▶ **What this task involves**: Please write out the data below once more, exactly as it stands.
[Provided entries]
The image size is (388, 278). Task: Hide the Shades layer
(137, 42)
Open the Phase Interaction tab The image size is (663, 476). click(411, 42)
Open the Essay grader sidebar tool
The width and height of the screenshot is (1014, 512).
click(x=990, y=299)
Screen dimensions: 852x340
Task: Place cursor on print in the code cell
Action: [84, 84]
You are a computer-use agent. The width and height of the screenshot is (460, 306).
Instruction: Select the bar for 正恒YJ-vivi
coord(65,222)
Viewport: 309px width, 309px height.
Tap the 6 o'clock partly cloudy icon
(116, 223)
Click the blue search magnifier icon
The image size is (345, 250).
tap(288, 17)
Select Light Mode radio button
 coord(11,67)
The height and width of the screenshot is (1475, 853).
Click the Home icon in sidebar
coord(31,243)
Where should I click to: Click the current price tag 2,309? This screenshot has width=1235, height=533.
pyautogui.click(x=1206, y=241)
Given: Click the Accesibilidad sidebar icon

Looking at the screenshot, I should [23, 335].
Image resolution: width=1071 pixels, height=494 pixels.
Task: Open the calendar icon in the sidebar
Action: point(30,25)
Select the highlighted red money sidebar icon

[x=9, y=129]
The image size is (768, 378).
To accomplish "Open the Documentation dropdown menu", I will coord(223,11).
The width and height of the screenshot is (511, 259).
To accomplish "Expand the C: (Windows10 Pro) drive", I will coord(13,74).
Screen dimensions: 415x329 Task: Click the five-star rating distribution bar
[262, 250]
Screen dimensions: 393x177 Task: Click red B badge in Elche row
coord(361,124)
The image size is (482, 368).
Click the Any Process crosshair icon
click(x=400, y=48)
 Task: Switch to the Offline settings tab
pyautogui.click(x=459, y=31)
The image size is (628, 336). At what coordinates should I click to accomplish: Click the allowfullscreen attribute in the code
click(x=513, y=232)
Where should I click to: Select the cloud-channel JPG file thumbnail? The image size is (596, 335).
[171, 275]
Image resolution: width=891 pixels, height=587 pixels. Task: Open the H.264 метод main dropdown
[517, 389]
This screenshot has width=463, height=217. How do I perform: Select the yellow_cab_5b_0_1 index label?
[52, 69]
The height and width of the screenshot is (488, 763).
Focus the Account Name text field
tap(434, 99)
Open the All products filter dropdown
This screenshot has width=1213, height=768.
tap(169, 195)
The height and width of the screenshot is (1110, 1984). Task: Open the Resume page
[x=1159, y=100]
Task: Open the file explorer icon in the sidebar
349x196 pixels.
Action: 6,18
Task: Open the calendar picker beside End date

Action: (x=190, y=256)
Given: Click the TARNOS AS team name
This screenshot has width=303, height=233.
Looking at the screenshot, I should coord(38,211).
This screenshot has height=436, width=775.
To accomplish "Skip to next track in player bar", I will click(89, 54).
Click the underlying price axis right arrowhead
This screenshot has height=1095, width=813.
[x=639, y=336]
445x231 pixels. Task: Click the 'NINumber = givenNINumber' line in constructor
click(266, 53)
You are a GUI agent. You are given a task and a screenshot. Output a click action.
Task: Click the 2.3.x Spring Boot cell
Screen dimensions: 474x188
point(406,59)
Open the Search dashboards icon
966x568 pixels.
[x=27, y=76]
[/Provided entries]
▶ **Written solution**:
The image size is (388, 278). Task: Hide the Shades layer
(137, 42)
Open the Phase Interaction tab The image size is (663, 476). click(411, 42)
Open the Essay grader sidebar tool
The width and height of the screenshot is (1014, 512).
click(x=990, y=299)
Screen dimensions: 852x340
Task: Place cursor on print in the code cell
Action: [84, 84]
You are a computer-use agent. The width and height of the screenshot is (460, 306).
Instruction: Select the bar for 正恒YJ-vivi
coord(65,222)
Viewport: 309px width, 309px height.
Tap the 6 o'clock partly cloudy icon
(116, 223)
Click the blue search magnifier icon
The image size is (345, 250).
tap(288, 17)
Select Light Mode radio button
 coord(11,67)
The height and width of the screenshot is (1475, 853).
Click the Home icon in sidebar
coord(31,243)
Where should I click to: Click the current price tag 2,309? This screenshot has width=1235, height=533.
pyautogui.click(x=1206, y=241)
Given: Click the Accesibilidad sidebar icon

Looking at the screenshot, I should [23, 335].
Image resolution: width=1071 pixels, height=494 pixels.
Task: Open the calendar icon in the sidebar
Action: point(30,25)
Select the highlighted red money sidebar icon

[x=9, y=129]
The image size is (768, 378).
To accomplish "Open the Documentation dropdown menu", I will coord(223,11).
The width and height of the screenshot is (511, 259).
To accomplish "Expand the C: (Windows10 Pro) drive", I will coord(13,74).
Screen dimensions: 415x329 Task: Click the five-star rating distribution bar
[262, 250]
Screen dimensions: 393x177 Task: Click red B badge in Elche row
coord(361,124)
The image size is (482, 368).
Click the Any Process crosshair icon
click(x=400, y=48)
 Task: Switch to the Offline settings tab
pyautogui.click(x=459, y=31)
The image size is (628, 336). At what coordinates should I click to accomplish: Click the allowfullscreen attribute in the code
click(x=513, y=232)
Where should I click to: Select the cloud-channel JPG file thumbnail? The image size is (596, 335).
[171, 275]
Image resolution: width=891 pixels, height=587 pixels. Task: Open the H.264 метод main dropdown
[517, 389]
This screenshot has width=463, height=217. How do I perform: Select the yellow_cab_5b_0_1 index label?
[52, 69]
The height and width of the screenshot is (488, 763).
Focus the Account Name text field
tap(434, 99)
Open the All products filter dropdown
This screenshot has width=1213, height=768.
tap(169, 195)
The height and width of the screenshot is (1110, 1984). Task: Open the Resume page
[x=1159, y=100]
Task: Open the file explorer icon in the sidebar
349x196 pixels.
Action: 6,18
Task: Open the calendar picker beside End date

Action: (x=190, y=256)
Given: Click the TARNOS AS team name
This screenshot has width=303, height=233.
Looking at the screenshot, I should coord(38,211).
This screenshot has height=436, width=775.
To accomplish "Skip to next track in player bar", I will click(89, 54).
Click the underlying price axis right arrowhead
This screenshot has height=1095, width=813.
[x=639, y=336]
445x231 pixels. Task: Click the 'NINumber = givenNINumber' line in constructor
click(266, 53)
You are a GUI agent. You are given a task and a screenshot. Output a click action.
Task: Click the 2.3.x Spring Boot cell
Screen dimensions: 474x188
point(406,59)
Open the Search dashboards icon
966x568 pixels.
[x=27, y=76]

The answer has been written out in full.